RECORDS SHOWN.
------------------------
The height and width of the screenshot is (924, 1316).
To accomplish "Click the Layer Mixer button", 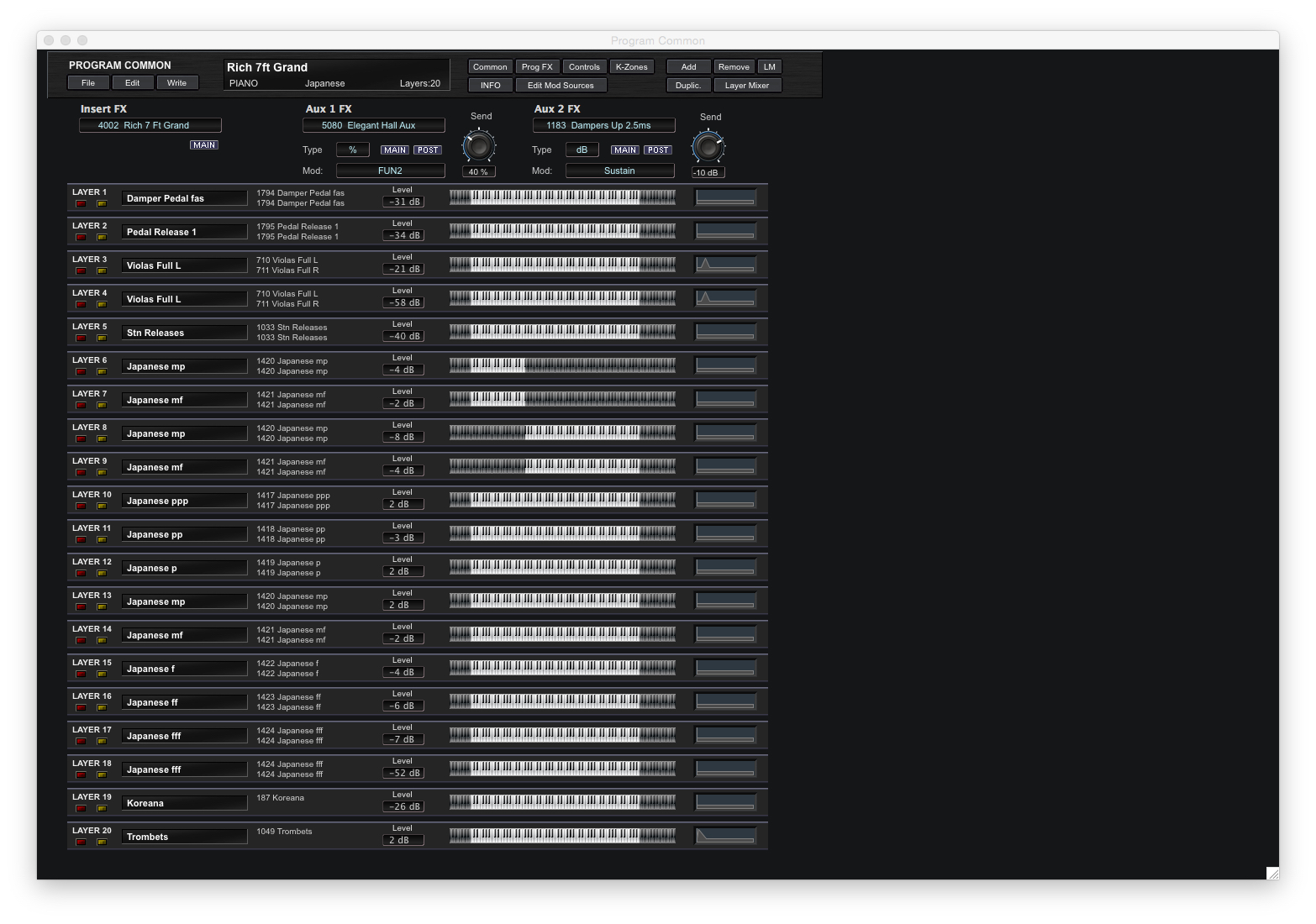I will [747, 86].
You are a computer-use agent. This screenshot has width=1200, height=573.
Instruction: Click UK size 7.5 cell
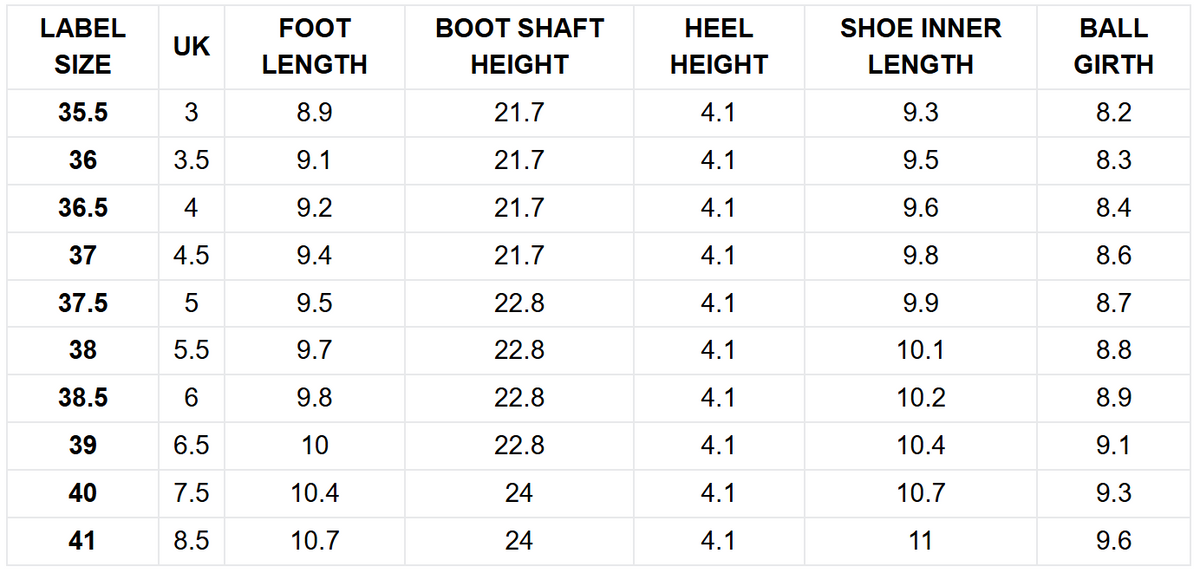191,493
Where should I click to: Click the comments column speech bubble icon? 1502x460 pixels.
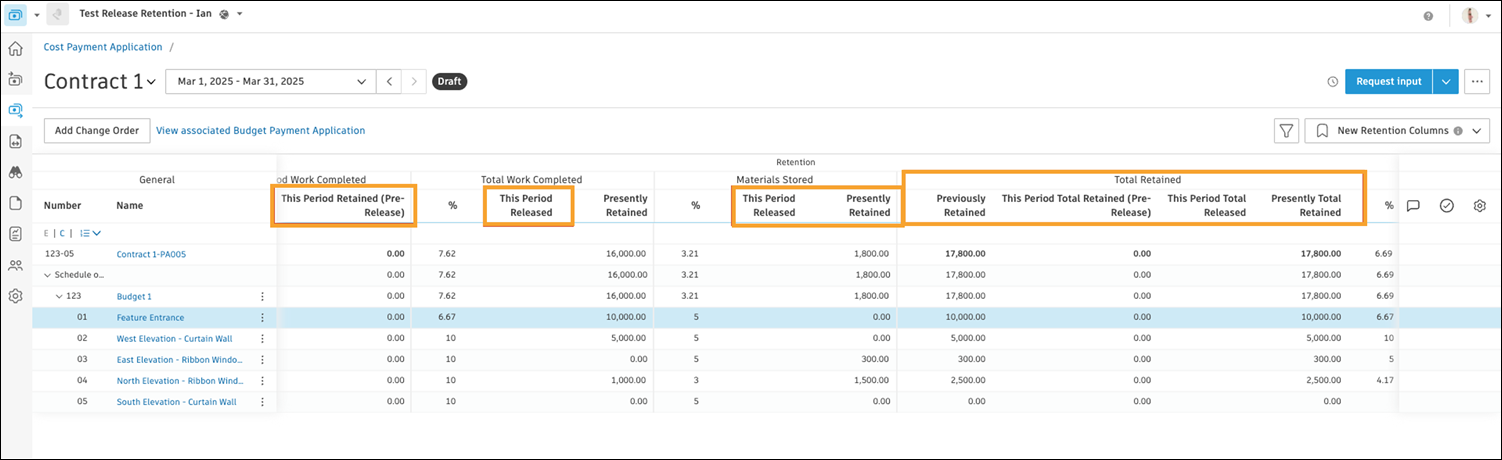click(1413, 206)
------------------------
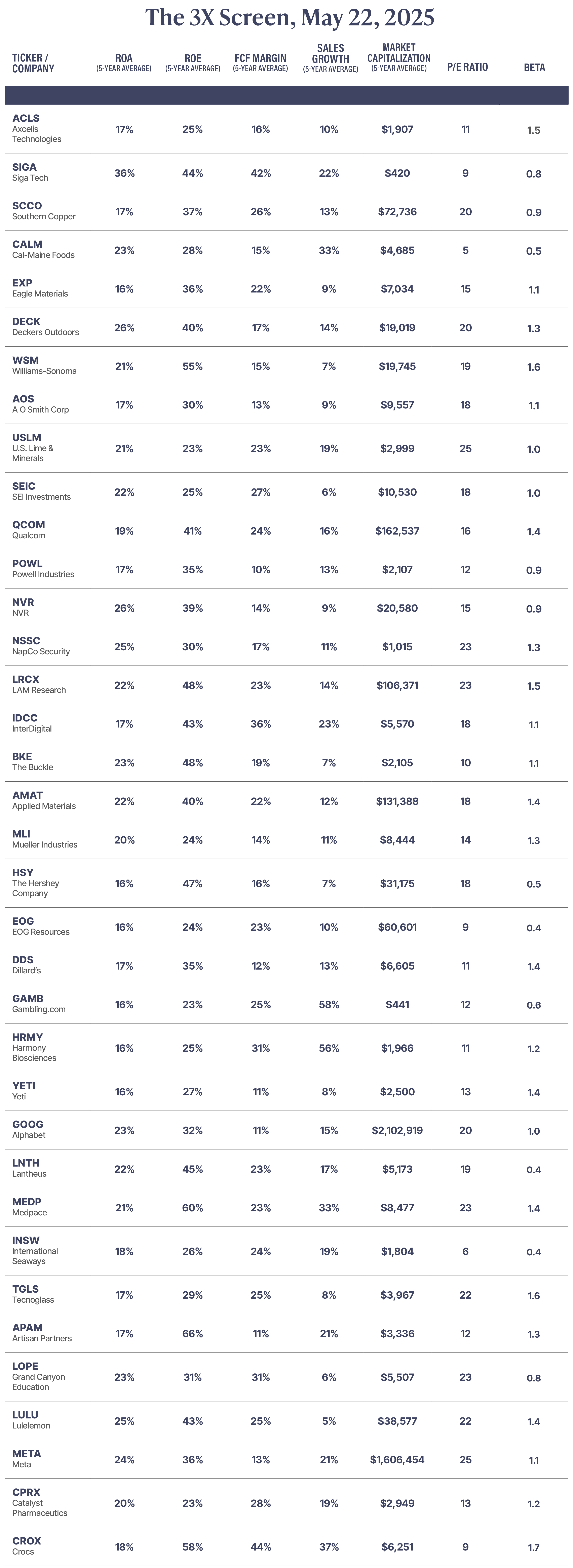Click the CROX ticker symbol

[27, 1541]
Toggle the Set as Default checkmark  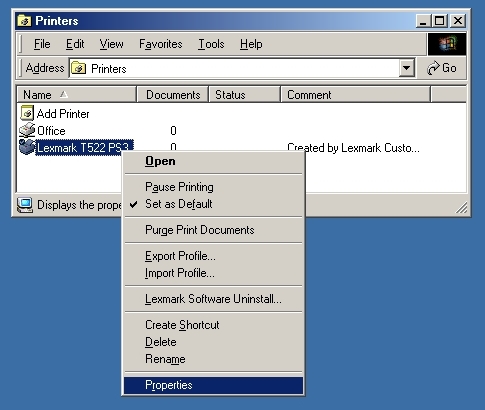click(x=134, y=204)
------------------------
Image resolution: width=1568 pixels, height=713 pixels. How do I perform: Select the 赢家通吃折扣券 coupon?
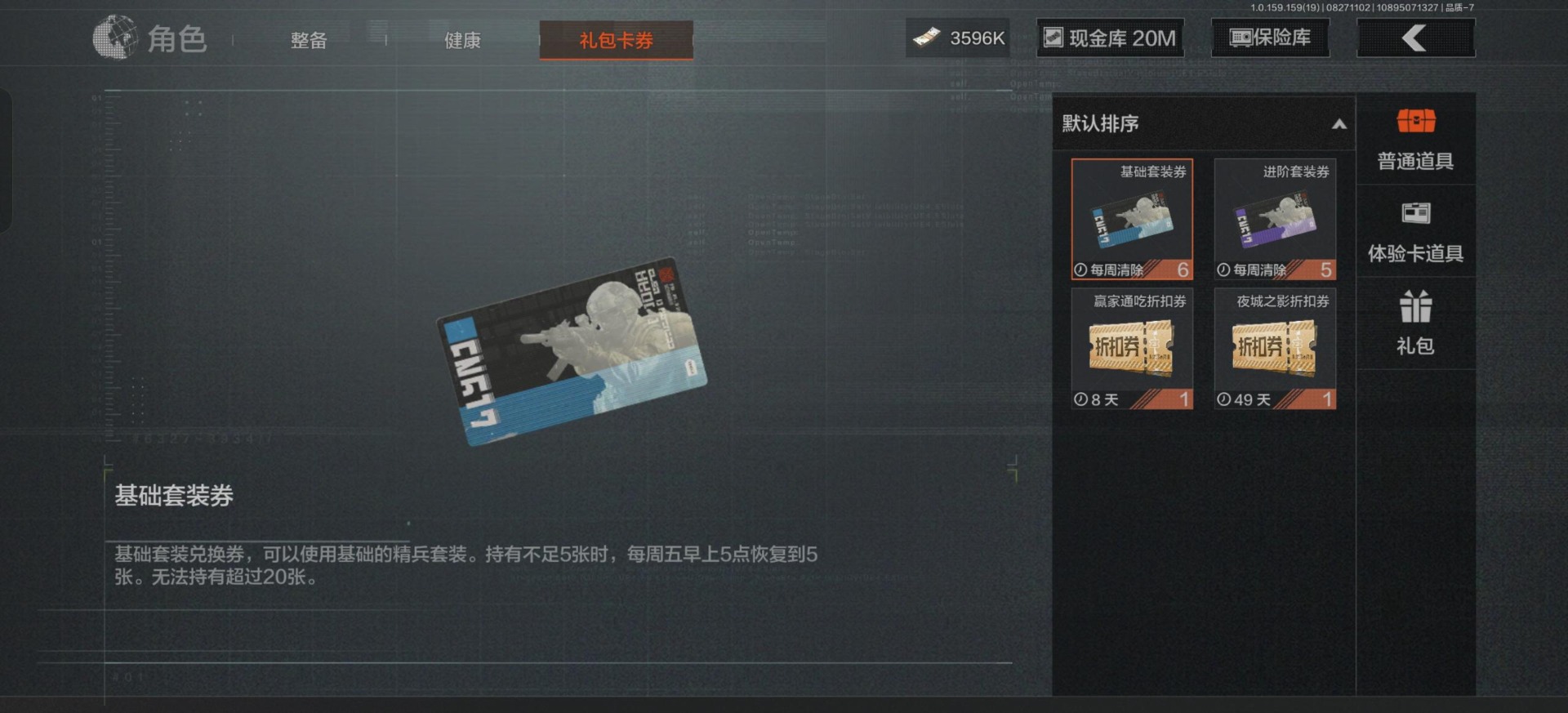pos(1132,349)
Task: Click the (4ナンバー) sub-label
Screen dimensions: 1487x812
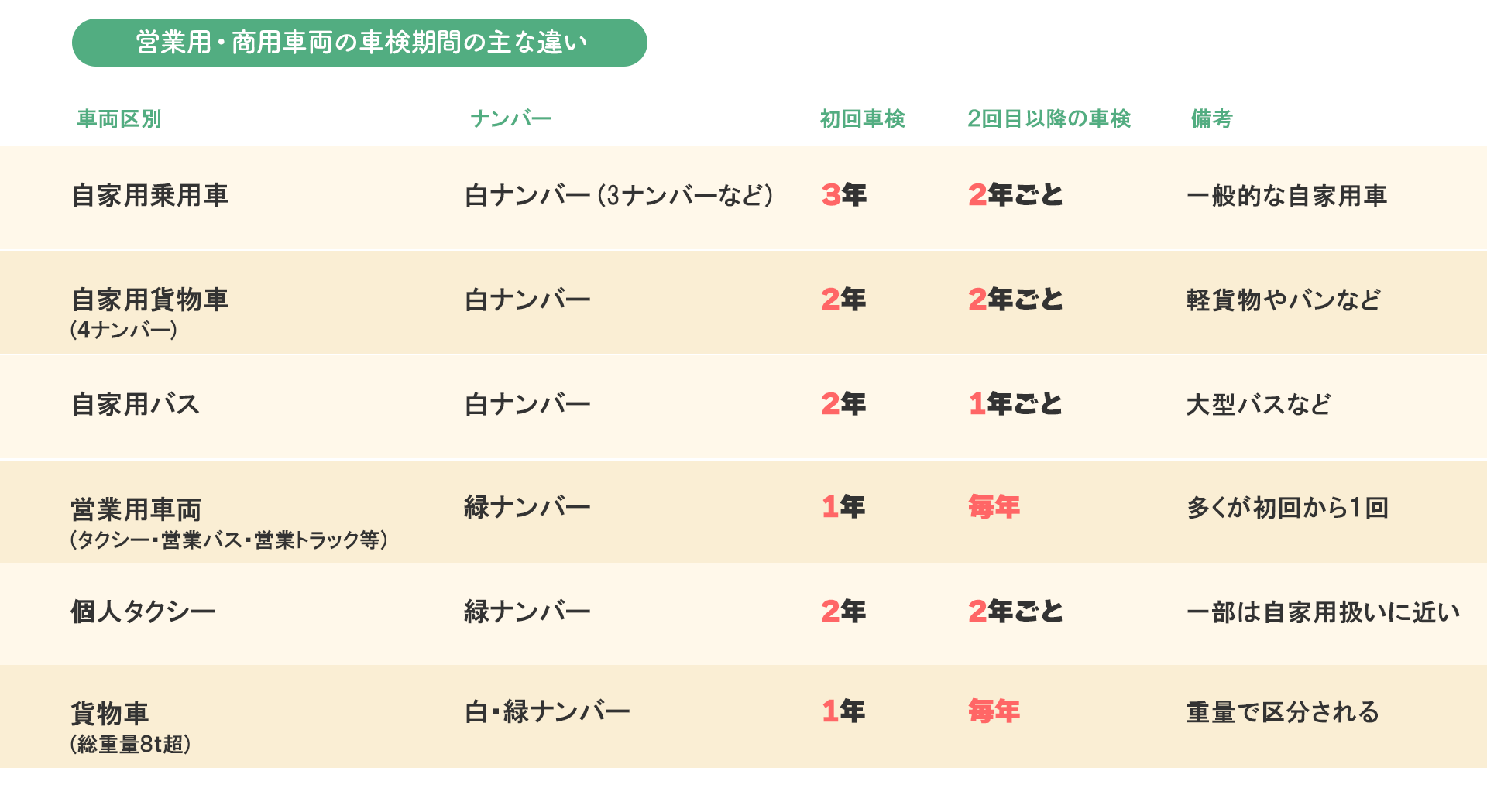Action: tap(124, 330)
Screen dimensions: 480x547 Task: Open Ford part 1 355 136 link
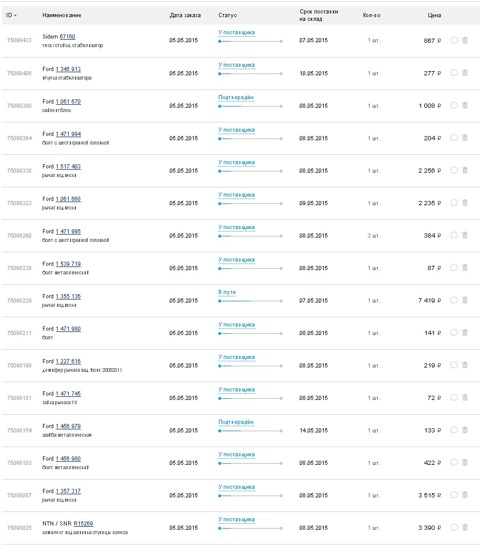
------------------------
WHAT TO DO. Locate the word "Task" in the entries, and copy every line where it is found.

WRITTEN RESPONSE.
Task: Click the (4ナンバー) sub-label
Screen dimensions: 480x547 Task: Open Ford part 1 355 136 link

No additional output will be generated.